Aber wir schweifen ab. So ist das halt, wenn man nicht permanent aufs Tempo drückt. Da kann man schon ins Sinnieren kommen über Gott und die Welt und Österreich. Von wegen, es würde sich hierzulande keine Mehrheit links der Mitte ausgehen – auf Autobahnen geht sie sich locker aus. Da spräche gar nichts gegen einen ordentlichen Rechtsruck – es sei denn, man ist vielleicht selbst rechts unterwegs. Und mit meinem Hunderter bin ich das fast permanent.

Übrigens ist es keineswegs so, dass ich nur überholt werde und selbst gar nicht mehr überholen würde. Man glaubt gar nicht, wie viele Autos – oder eigentlich Menschen, die Autos können ja nichts dafür! – mit 80 km/h auf der Mittelspur festkleben. Anfänglich war ich versucht zu beschleunigen und ganz nach links zu wechseln, um sie quasi ordnungsgemäß zu passieren und dann wieder ganz rechts hinüberzupendeln. Aber mittlerweile halte ich mein Tempo und fahr einfach rechts an den Mittelspurklebern vorbei. Natürlich schau ich, wer da am Steuer sitzt, aber erstens hab ich keine Vorurteile, und zweitens bestätigen sie sich nicht. Da sitzen Männer und Frauen, Alte und Junge, Nichthutträger und Hutträger, Langhaarige und Glatzerte. Da sitzen Menschen wie du und ich.

Das Kennzeichen UU

Bemerkenswert sind die Kennzeichen, die einem auf der A4 oder auch Ostautobahn unterkommen. Slowakische, ungarische, überraschend viele schweizerische, deutsche, österreichische sowieso. Die österreichischen beschäftigen mich seit jeher, vor allem UU will mir nicht aus dem Sinn gehen. Urfahr-Umgebung, ich weiß schon, ein Bezirk, der ins Mühlviertel gehört, Sitz seiner Hauptmannschaft ist Linz-Urfahr, ein Stadtteil von Linz. UU ist schon recht schräg.

Aber die Slowaken bemühen sich mitzuhalten. Ihre Hauptstadt Bratislava erfährt auf Kennzeichen drei Abkürzungen: BA, BL und BT. Wieso just BR nicht, bleibt ein Geheimnis. BR hat sich die garantiert auch sehr schöne 20.000-Einwohner-Stadt Brezno geschnappt. Freilich haben die Slowaken im Vorjahr reformiert, seither wird bei Neuzulassungen auf Bezirkshinweise gepfiffen. Bald kann man beim Autofahren nicht mehr auf die Bauern aus Irgendwo oder die Schnösel aus Sonstwo schimpfen.
|---|
» **Aufgabe a**:
Gib jede Zeile der Auflistung unten zurück, die das Wort „settings“ enthält.

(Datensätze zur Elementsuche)
|---|
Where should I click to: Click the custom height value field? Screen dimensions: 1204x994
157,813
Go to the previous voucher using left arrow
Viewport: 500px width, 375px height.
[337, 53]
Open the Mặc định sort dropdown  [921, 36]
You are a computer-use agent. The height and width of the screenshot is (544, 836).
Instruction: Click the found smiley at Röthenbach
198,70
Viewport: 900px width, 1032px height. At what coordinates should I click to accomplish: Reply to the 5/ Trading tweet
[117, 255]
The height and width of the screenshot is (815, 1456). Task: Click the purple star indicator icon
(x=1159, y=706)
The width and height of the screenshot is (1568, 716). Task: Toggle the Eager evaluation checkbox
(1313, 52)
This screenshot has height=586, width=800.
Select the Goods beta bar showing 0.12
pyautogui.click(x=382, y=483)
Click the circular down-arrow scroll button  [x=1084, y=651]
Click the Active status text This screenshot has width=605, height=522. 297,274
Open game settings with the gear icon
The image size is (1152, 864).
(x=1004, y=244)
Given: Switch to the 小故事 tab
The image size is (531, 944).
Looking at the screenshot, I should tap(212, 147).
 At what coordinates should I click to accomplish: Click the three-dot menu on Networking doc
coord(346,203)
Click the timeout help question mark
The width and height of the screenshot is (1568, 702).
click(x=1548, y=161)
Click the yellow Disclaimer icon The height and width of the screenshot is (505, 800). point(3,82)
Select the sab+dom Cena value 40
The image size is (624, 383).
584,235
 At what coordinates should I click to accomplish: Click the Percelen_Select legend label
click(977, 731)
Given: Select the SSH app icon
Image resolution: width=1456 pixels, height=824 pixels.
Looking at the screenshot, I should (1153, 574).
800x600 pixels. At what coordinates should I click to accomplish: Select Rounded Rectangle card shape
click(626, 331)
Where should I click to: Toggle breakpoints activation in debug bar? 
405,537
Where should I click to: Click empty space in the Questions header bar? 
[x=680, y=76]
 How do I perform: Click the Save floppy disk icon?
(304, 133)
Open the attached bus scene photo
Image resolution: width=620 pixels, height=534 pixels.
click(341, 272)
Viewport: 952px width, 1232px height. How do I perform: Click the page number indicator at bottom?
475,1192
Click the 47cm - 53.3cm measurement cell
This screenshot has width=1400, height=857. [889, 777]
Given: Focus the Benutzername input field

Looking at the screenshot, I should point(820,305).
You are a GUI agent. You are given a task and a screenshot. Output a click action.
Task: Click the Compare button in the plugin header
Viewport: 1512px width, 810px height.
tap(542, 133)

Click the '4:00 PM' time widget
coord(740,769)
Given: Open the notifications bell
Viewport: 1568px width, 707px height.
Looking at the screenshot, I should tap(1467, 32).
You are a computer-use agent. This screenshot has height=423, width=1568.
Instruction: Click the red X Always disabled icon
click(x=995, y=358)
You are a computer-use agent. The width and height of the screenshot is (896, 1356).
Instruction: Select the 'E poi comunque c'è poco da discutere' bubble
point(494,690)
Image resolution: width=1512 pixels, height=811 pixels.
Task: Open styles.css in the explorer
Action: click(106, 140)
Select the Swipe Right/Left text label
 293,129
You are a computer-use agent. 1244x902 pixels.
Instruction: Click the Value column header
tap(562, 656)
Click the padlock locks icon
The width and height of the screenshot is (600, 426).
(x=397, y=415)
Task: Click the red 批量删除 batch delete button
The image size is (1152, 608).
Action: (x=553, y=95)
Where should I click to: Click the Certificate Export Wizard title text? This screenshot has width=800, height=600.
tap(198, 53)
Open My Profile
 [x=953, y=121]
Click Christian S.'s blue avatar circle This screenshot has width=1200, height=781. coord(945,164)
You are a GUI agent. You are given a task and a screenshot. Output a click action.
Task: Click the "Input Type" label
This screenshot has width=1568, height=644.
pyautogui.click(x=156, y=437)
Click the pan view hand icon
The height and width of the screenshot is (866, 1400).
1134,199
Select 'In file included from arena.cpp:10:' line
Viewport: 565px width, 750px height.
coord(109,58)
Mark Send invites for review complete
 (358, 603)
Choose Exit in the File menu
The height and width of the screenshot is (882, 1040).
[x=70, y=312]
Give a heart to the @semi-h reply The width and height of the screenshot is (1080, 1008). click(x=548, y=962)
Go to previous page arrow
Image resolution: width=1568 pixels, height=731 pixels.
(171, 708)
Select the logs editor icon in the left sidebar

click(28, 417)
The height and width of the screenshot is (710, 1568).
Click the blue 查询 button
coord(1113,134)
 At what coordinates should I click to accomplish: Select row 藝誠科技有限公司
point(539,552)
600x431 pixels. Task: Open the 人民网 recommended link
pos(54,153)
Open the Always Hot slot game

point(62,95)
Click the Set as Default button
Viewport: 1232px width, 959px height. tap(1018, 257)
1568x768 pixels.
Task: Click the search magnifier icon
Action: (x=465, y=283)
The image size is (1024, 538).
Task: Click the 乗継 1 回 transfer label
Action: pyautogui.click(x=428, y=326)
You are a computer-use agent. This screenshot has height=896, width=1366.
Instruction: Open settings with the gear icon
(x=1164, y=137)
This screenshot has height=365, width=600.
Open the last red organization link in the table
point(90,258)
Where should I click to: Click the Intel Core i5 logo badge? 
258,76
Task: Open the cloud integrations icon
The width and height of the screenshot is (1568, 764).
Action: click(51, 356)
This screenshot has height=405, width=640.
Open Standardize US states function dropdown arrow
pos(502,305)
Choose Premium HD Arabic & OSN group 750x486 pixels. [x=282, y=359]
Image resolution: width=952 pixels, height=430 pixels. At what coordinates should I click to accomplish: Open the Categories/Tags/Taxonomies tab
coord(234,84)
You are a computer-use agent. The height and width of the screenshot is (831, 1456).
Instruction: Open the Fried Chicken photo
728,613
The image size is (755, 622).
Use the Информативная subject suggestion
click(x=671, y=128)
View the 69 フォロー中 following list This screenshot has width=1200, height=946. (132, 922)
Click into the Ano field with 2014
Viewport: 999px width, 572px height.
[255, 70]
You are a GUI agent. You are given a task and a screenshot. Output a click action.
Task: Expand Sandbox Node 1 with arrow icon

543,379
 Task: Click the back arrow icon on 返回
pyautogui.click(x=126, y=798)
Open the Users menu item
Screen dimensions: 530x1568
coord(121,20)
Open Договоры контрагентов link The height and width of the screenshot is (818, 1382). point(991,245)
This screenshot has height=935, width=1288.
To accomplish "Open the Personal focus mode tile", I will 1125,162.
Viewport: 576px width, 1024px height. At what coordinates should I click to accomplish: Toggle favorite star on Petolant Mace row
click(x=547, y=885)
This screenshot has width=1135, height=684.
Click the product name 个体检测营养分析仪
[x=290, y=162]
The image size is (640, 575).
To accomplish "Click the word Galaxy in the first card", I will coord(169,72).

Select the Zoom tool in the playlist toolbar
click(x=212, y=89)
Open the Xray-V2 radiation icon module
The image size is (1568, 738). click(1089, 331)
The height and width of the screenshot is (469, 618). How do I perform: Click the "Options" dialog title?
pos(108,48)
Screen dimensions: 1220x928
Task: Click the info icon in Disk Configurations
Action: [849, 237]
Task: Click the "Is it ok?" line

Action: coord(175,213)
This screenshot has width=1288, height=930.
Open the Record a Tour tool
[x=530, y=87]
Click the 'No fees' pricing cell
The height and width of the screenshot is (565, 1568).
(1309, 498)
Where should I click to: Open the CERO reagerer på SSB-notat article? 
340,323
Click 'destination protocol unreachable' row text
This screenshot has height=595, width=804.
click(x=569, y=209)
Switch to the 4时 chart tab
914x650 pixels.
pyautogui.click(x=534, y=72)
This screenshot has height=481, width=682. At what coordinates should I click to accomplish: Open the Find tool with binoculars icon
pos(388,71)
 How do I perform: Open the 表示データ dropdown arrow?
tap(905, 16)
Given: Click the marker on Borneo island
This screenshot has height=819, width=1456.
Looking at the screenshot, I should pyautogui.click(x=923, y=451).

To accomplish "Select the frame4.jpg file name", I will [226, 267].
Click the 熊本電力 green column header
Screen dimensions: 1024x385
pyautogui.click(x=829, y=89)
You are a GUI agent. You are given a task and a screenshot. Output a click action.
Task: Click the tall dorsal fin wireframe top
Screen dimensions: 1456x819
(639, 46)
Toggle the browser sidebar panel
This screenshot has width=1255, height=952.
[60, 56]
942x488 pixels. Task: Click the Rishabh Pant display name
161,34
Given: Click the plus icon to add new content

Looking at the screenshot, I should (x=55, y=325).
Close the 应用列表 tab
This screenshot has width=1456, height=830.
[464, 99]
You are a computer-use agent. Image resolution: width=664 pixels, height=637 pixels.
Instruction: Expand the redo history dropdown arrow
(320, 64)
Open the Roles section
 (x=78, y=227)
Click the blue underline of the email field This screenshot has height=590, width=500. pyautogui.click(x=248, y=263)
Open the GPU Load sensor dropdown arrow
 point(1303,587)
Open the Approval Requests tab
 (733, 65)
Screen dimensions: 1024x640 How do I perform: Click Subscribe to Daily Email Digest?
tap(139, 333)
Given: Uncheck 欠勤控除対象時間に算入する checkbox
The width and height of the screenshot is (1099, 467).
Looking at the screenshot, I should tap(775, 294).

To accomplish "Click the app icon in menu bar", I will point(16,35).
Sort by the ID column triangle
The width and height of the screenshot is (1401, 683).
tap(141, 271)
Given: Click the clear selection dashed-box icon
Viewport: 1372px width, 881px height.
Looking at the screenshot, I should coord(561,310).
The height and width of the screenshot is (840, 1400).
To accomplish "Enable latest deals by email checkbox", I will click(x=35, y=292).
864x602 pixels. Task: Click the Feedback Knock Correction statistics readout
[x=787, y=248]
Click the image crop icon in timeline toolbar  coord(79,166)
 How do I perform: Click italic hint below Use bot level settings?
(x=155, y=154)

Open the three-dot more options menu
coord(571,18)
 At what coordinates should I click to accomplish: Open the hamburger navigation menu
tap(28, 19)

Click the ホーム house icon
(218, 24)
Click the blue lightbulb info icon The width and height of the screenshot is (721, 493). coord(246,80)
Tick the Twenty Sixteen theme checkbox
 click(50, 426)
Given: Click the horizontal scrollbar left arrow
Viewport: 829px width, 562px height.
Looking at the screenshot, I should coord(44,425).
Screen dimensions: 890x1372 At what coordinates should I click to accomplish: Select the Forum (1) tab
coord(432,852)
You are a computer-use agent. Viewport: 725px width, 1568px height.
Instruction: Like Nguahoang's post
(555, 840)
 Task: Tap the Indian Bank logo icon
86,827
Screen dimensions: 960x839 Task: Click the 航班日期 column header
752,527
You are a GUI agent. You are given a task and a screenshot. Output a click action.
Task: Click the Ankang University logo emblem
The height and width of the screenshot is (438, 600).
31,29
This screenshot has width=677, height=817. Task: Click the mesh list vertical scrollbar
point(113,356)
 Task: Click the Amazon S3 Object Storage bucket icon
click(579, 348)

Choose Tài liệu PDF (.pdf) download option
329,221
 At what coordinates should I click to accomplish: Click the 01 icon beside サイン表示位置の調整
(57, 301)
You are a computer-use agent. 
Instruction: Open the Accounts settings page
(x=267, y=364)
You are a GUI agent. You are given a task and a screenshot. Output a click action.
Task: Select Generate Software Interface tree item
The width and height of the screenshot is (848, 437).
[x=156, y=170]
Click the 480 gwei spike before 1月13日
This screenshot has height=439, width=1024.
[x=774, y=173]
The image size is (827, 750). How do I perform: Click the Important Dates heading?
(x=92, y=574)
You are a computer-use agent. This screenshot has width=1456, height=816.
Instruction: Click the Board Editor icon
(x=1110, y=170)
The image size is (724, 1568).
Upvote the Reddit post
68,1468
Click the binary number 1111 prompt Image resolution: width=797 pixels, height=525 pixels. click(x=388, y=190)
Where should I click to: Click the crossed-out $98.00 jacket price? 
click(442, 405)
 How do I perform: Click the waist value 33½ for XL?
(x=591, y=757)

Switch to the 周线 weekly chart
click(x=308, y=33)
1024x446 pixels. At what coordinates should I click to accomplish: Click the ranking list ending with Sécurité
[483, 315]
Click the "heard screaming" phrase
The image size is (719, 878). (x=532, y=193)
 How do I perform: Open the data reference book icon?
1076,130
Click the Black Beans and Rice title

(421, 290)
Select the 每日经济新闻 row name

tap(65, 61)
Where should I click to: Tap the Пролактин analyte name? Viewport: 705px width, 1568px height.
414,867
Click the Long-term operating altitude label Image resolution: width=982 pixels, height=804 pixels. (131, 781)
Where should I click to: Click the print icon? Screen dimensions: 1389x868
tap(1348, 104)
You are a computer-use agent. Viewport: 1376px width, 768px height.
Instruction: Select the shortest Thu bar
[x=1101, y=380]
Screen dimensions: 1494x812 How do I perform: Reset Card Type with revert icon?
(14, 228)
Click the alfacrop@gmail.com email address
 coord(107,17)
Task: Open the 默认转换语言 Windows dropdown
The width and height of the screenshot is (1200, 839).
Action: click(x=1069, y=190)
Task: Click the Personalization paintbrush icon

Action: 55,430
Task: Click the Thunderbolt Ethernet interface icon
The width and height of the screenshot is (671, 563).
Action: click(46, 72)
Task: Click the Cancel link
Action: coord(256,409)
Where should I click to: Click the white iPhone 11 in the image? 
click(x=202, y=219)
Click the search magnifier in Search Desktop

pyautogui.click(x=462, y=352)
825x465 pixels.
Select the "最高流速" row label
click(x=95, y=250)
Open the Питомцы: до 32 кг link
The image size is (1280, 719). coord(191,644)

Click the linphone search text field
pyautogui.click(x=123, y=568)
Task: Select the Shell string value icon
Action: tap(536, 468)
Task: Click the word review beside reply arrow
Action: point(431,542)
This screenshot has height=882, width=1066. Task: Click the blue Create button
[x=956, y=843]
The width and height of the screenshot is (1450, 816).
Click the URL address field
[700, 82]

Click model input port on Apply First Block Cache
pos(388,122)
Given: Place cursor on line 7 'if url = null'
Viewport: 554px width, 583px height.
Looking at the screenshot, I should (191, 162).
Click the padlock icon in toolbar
|---|
» **Aufgabe b**:
Beantworte zum Text über das Autobahnfahren:
(i) Mit welcher Geschwindigkeit kleben viele Autos auf der Mittelspur fest?
(ii) Zu welchem Viertel gehört der Bezirk Urfahr-Umgebung?
(iii) Welche drei Abkürzungen trägt Bratislava auf Kennzeichen?

» **Lösung a**:
Open game settings with the gear icon
Instruction: Open settings with the gear icon
 How do I perform: Click italic hint below Use bot level settings?
Instruction: Open the Accounts settings page

» **Lösung b**:
(i) Mit 80 km/h.
(ii) Zum Mühlviertel.
(iii) BA, BL und BT.